Retype the data below in full, keeping every character as it is.

### Provided information ###

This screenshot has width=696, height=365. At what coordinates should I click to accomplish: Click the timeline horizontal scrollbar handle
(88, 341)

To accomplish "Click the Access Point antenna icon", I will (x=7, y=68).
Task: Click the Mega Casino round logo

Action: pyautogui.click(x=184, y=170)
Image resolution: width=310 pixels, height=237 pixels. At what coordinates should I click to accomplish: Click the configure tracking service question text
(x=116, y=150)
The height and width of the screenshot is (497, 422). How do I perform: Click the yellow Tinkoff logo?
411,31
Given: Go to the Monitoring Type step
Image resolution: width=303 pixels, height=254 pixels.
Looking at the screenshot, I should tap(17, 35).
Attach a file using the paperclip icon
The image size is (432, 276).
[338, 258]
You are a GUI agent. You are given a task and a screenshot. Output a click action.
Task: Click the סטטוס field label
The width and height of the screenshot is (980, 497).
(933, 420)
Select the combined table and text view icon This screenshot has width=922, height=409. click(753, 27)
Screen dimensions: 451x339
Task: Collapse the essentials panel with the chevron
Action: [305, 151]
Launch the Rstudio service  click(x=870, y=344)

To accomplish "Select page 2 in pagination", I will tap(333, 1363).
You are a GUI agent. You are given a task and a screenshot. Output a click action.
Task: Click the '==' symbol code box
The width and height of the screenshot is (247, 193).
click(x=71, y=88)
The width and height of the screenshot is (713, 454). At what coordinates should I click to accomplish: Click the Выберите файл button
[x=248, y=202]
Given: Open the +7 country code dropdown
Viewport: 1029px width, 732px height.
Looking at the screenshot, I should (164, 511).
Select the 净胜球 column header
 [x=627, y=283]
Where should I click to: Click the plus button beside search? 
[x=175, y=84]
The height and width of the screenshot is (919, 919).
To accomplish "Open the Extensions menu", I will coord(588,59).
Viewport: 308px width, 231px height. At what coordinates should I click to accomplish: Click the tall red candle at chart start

###

Answer box:
This screenshot has width=696, height=365. At what coordinates should I click to accomplish: Click the timeline horizontal scrollbar handle
(88, 341)

To accomplish "Click the Access Point antenna icon", I will (x=7, y=68).
Task: Click the Mega Casino round logo

Action: pyautogui.click(x=184, y=170)
Image resolution: width=310 pixels, height=237 pixels. At what coordinates should I click to accomplish: Click the configure tracking service question text
(x=116, y=150)
The height and width of the screenshot is (497, 422). How do I perform: Click the yellow Tinkoff logo?
411,31
Given: Go to the Monitoring Type step
Image resolution: width=303 pixels, height=254 pixels.
Looking at the screenshot, I should tap(17, 35).
Attach a file using the paperclip icon
The image size is (432, 276).
[338, 258]
You are a GUI agent. You are given a task and a screenshot. Output a click action.
Task: Click the סטטוס field label
The width and height of the screenshot is (980, 497).
(933, 420)
Select the combined table and text view icon This screenshot has width=922, height=409. click(753, 27)
Screen dimensions: 451x339
Task: Collapse the essentials panel with the chevron
Action: [305, 151]
Launch the Rstudio service  click(x=870, y=344)

To accomplish "Select page 2 in pagination", I will tap(333, 1363).
You are a GUI agent. You are given a task and a screenshot. Output a click action.
Task: Click the '==' symbol code box
The width and height of the screenshot is (247, 193).
click(x=71, y=88)
The width and height of the screenshot is (713, 454). At what coordinates should I click to accomplish: Click the Выберите файл button
[x=248, y=202]
Given: Open the +7 country code dropdown
Viewport: 1029px width, 732px height.
Looking at the screenshot, I should (164, 511).
Select the 净胜球 column header
 [x=627, y=283]
Where should I click to: Click the plus button beside search? 
[x=175, y=84]
The height and width of the screenshot is (919, 919).
To accomplish "Open the Extensions menu", I will coord(588,59).
Viewport: 308px width, 231px height. At what coordinates should I click to accomplish: Click the tall red candle at chart start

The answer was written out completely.